I rushed across the broken pathway, my hands full of bulging luggage. I was late for the daily sing - along by the campfire, and no camper ever misses this special tradition. I panted and heaved against the setting sun, and I noted to carry lighter luggage next year. If that was possible.
I could see the bonfire near the horizon in the middle of the U of cabins. Campers were swaying their arms in the air to the sweet, gentle melody of their own voices. Some campers held hands and danced around the campfire, but those were mostly dryads. I took a deep breath and set down exactly five bulging suitcases, rhinestone with pink jewels given by Aphrodite, my mother, herself. I sat down on the nearest one, my head on my palms, sweat beading off my forehead as I cursed myself for being late. I knew I should have skipped that extra make up coat because, of course, I was now sweating each coat of it off.

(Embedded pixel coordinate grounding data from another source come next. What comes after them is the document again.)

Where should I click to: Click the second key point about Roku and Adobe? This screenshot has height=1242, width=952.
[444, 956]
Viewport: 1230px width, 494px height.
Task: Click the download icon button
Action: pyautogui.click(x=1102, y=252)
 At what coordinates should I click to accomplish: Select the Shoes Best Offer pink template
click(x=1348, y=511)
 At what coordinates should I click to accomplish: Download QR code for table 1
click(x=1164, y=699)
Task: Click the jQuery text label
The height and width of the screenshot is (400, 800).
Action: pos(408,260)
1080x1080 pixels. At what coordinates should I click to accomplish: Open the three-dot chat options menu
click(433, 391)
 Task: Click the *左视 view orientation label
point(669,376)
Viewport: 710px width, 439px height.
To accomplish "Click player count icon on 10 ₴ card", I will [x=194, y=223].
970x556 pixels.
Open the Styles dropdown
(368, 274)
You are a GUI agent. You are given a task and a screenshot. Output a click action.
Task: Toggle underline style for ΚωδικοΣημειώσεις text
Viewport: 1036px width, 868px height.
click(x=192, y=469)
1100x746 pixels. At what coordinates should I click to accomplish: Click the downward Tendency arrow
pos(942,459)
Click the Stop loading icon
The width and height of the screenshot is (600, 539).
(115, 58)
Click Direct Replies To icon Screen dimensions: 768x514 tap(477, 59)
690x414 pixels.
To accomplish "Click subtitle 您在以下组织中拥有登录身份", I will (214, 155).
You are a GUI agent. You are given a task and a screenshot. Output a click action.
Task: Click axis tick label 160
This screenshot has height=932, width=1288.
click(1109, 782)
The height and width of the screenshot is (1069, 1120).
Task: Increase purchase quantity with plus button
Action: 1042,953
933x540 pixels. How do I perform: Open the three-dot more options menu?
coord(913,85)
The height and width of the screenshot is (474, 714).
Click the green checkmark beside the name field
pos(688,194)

I am Silena Beauregard, honored daughter of Aphrodite. My father is out of the question; he owns a lonely chocolate store and I've never met him. But, most people describe me as a neat freak. I was as organized as... whatever animal is organized. Now, I'm fourteen, currently dating no one, which is quite odd considering my mother. I am the head counselor here, I check off the cabins to make sure they're clean and tidy, and I've been told to give a little more slack; a speck of dust equals points deducted. I am head of cabin 10, one of the nicer, non stuck-up daughters of Aphrodite. Even though people tell me otherwise, I don't think I'm very helpful to the camp or the other demigods. I can't sword fight much without hurting one of my own team mates in the process. I doubt myself from time to time. I have to admit I am a very unusual demigod, but which demigods are normal in the first place?
The campers' singing soon died off and I continued to drag my luggage up and down the winding path. It was getting certainly late, and I was much too tired to make it back. The breeze ruffled my permed hair and it blew into my eyes, tickling my noes. I scrunched my nose and tucked the strands behind my ear annoyingly. The crickets and frogs began their call to the setting sun, singing a melody that began to feel familiar to my ears. I wondered how my friends were, what trouble Percy had been getting into lately. I couldn't help but laugh at the thought. He was a strange young man all on his own without the blood of the gods running through his veins. Then I thought about his almost - girlfriend Annabeth and if their relationship took off, at LAST. I promised myself I would give everyone a huge welcoming hug tomorrow.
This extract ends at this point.